Repeat every record exactly as written.

[Material provided — start]

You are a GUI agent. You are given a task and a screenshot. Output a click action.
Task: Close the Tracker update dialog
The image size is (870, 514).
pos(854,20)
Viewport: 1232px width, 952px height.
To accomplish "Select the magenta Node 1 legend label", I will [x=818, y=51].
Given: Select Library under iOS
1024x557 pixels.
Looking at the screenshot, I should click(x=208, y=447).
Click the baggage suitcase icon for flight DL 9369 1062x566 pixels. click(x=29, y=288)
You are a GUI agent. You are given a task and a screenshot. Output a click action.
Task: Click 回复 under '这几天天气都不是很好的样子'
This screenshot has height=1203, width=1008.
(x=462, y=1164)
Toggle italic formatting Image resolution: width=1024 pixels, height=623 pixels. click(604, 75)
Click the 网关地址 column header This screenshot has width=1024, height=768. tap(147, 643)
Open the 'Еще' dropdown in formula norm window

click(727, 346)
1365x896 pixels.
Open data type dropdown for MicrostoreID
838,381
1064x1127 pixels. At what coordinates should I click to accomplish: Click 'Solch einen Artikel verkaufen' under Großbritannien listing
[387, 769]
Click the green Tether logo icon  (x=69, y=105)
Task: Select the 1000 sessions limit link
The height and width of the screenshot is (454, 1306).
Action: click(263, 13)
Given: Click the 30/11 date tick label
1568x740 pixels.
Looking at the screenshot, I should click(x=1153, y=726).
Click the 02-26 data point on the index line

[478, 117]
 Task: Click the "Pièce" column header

[Material provided — finish]

*Answer space*.
You are a GUI agent. You are given a task and a screenshot. Output a click action.
Task: Close the Tracker update dialog
The image size is (870, 514).
pos(854,20)
Viewport: 1232px width, 952px height.
To accomplish "Select the magenta Node 1 legend label", I will [x=818, y=51].
Given: Select Library under iOS
1024x557 pixels.
Looking at the screenshot, I should click(x=208, y=447).
Click the baggage suitcase icon for flight DL 9369 1062x566 pixels. click(x=29, y=288)
You are a GUI agent. You are given a task and a screenshot. Output a click action.
Task: Click 回复 under '这几天天气都不是很好的样子'
This screenshot has height=1203, width=1008.
(x=462, y=1164)
Toggle italic formatting Image resolution: width=1024 pixels, height=623 pixels. click(604, 75)
Click the 网关地址 column header This screenshot has width=1024, height=768. tap(147, 643)
Open the 'Еще' dropdown in formula norm window

click(727, 346)
1365x896 pixels.
Open data type dropdown for MicrostoreID
838,381
1064x1127 pixels. At what coordinates should I click to accomplish: Click 'Solch einen Artikel verkaufen' under Großbritannien listing
[387, 769]
Click the green Tether logo icon  (x=69, y=105)
Task: Select the 1000 sessions limit link
The height and width of the screenshot is (454, 1306).
Action: click(263, 13)
Given: Click the 30/11 date tick label
1568x740 pixels.
Looking at the screenshot, I should click(x=1153, y=726).
Click the 02-26 data point on the index line

[478, 117]
 Task: Click the "Pièce" column header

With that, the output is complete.